The minimum fields every journal entry should include
Start with fields that support review quality. If a field will not help you improve a future decision, keep it optional.
| Category | What to record | Why it matters |
|---|---|---|
| Position details | Ticker, strategy, strike, expiry, contracts, entry date | Lets you segment results by setup and instrument. |
| Execution context | Entry price, commissions/fees, order type, fill notes | Separates idea quality from execution quality. |
| Risk plan | Defined risk, max loss assumption, sizing logic, exit plan | Makes risk discipline reviewable after the trade. |
| Thesis | Why you entered, what would confirm/invalidate the trade | Prevents hindsight bias during review. |
| Outcome | Exit date, exit price, result, notes on deviations | Ties process to outcomes without hiding mistakes. |
Track decisions in a review cadence, not just one-off entries
A journal becomes more valuable when it supports recurring review. Use a weekly review to look for repeated mistakes, strong setups, and process drift.

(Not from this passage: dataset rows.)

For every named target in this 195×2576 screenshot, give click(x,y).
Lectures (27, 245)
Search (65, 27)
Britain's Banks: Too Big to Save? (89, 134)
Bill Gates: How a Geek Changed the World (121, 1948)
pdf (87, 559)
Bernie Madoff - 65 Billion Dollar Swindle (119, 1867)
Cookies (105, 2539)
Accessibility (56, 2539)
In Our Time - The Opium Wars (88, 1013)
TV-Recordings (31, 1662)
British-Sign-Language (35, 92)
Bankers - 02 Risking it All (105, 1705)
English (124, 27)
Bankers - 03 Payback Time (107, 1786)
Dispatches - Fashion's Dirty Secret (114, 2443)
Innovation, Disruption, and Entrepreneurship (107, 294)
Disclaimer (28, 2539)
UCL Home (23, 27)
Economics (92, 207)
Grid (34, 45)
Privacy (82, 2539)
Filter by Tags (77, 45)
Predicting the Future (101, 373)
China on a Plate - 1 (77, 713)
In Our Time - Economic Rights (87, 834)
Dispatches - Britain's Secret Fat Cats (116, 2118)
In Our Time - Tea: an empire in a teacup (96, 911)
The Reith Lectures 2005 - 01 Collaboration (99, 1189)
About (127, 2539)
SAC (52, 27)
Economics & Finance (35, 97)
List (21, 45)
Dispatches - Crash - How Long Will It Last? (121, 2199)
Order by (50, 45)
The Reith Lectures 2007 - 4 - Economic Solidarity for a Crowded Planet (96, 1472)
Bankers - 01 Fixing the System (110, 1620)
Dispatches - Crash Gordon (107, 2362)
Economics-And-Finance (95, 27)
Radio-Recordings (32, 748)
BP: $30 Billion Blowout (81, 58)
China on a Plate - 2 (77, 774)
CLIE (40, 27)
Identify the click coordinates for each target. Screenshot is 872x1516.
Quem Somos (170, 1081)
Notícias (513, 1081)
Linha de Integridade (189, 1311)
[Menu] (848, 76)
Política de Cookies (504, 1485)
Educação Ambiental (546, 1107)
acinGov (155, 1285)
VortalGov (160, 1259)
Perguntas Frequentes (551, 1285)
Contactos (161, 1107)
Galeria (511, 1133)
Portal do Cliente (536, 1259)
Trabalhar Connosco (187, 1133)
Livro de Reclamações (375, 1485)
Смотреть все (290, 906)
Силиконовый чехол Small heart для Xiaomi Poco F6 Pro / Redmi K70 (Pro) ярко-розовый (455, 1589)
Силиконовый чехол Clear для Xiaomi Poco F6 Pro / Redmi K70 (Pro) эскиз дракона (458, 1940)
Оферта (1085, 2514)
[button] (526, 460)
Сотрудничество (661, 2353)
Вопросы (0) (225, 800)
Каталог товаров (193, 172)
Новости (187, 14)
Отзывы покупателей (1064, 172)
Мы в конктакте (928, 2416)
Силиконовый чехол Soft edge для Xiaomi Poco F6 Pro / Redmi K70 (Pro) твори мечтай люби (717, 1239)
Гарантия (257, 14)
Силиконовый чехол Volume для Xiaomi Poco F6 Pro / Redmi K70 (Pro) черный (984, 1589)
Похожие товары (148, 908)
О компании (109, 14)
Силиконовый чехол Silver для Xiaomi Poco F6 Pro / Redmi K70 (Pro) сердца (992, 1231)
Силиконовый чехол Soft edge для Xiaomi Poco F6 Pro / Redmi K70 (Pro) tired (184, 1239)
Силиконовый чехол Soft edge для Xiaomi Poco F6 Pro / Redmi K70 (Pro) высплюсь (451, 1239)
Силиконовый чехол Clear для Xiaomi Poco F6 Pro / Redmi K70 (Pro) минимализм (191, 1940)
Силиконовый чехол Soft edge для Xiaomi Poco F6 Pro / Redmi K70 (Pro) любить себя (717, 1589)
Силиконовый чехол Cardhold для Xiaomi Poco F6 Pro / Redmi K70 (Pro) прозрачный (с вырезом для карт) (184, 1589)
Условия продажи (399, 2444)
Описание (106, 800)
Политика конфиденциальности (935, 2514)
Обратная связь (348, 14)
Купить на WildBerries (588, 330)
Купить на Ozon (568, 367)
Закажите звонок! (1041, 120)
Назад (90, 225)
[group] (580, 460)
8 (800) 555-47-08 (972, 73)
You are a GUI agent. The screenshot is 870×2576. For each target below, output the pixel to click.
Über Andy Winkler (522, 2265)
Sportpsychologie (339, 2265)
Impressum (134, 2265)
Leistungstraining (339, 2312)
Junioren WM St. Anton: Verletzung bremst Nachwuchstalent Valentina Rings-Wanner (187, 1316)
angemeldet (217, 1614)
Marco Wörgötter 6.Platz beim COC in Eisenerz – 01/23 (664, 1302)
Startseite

Use the weekly review checklist alongside this page so your journal data turns into action items.
Common journaling mistakes to avoid
- Recording only P&L and omitting thesis or risk assumptions.
- Using inconsistent tag names, which makes filtering unreliable.
- Writing notes after the trade closes, which introduces hindsight bias.
- Skipping losing trades because they are uncomfortable to review.
Next guides
Once your journal fields are defined, move to how to track options trades consistently and then add structure with tags and notes.
FAQ
Do I need a long note for every trade?
No. A short, consistent note with entry thesis, risk trigger, and exit condition is usually better than a long note written inconsistently.
Should I track greeks and fundamentals for every trade?
Track the metrics that are relevant to your process. The goal is repeatable review, not maximum data collection.